Sukses

Anak SD di Jepang Mengeluh Sakit Punggung dan Bahu karena Tas Sekolah Terlalu Berat

Randoseru, yang merupakan tas standar untuk anak sekolah dasar di Jepang, tidak hanya dinilai berat, tapi juga mahal.

Liputan6.com, Tokyo - Adalah pemandangan yang biasa setiap pagi dan sore pada hari kerja di seluruh Jepang: anak-anak mulai dari usia enam tahun mengenakan randoseru--ransel kulit berbentuk persegi--yang penuh dengan buku pelajaran.

Belakangan, anak-anak sekolah dasar di Jepang itu mulai mengeluh bahwa ransel mereka sangat berat, sehingga membuat sakit punggung dan bahu. Hal itu terungkap lewat sebuah survei.

Survei terbaru Footmark, produsen pakaian renang untuk anak sekolah yang berbasis di Tokyo, menyebutkan bahwa lebih dari 90 persen anak usia 6-12 tahun yang menggunakan randoseru mengeluhkan tentang beratnya.

Dalam survei terhadap 1.200 orang tua dan anak-anak kelas satu, dua, dan tiga, surat kabar Yomiuri Shimbun mengatakan bahwa 93 persen murid menganggap tas mereka terlalu berat.
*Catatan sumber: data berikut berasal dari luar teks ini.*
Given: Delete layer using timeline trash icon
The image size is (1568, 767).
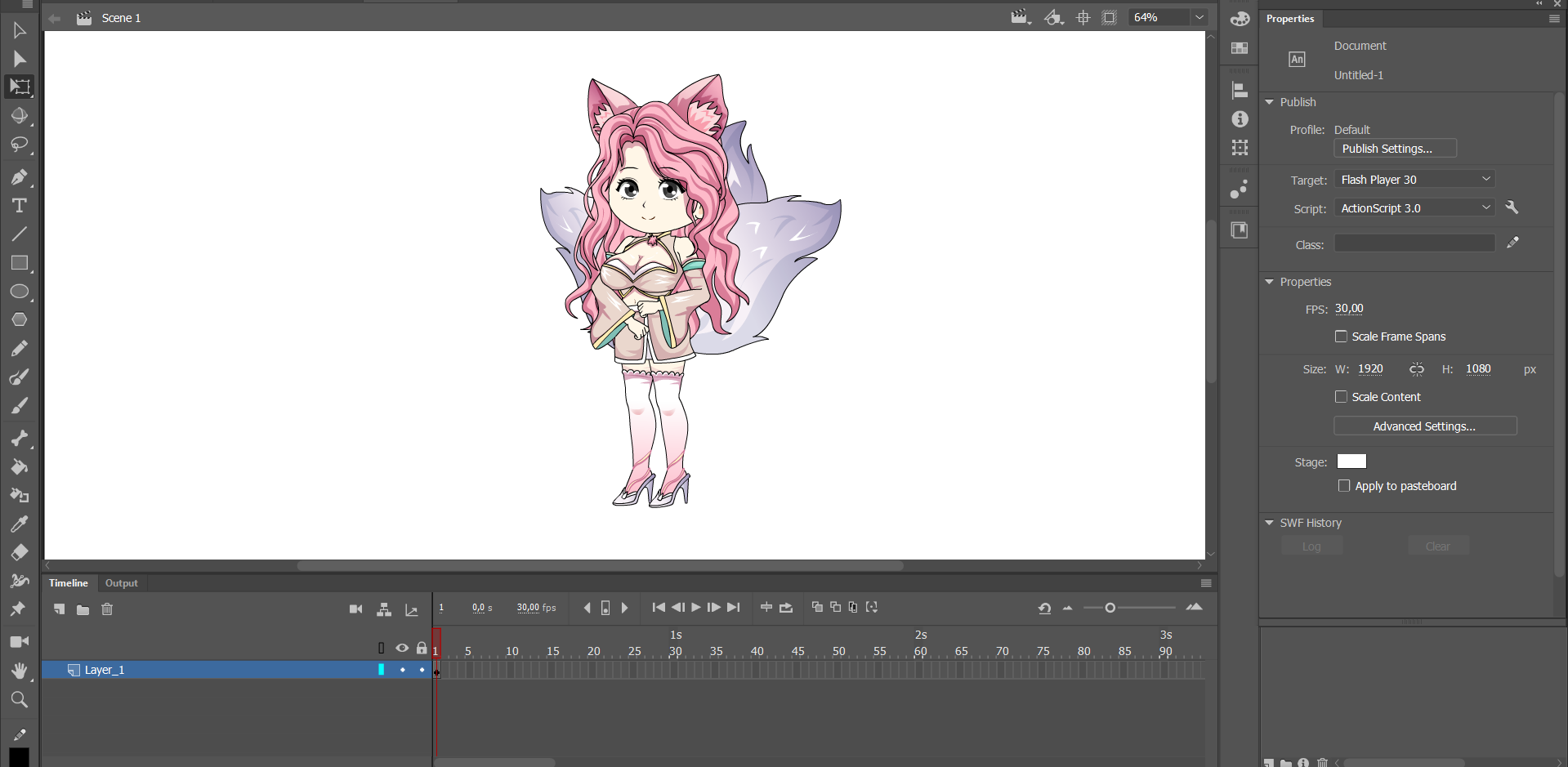Looking at the screenshot, I should [x=107, y=609].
Dan pendapat tersebut diamini oleh 90 persen orang tua.

Menurut Yomiuri Shimbun, berat rata-rata randoseru yang berisi buku dan perlengkapan lainnya adalah 4,28 kg, naik dari 3,97 kg pada tahun 2022.

"Beberapa anak kesulitan membawa tas punggung yang beratnya bisa lebih dari 10 kg," tambah surat kabar itu seperti dikutip dari The Guardian, Selasa (7/2/2023).

2 dari 3 halaman

Berat dan Mahal

Hampir satu dari empat anak mengeluhkan sakit bahu atau punggung, sementara 65 persen dari semua responden mengatakan mereka ingin menukar randoseru dengan sesuatu yang lebih ringan.

Adapun keluhan orang tua tentang barang-barang tersebut secara tradisional berpusat pada harganya yang mahal.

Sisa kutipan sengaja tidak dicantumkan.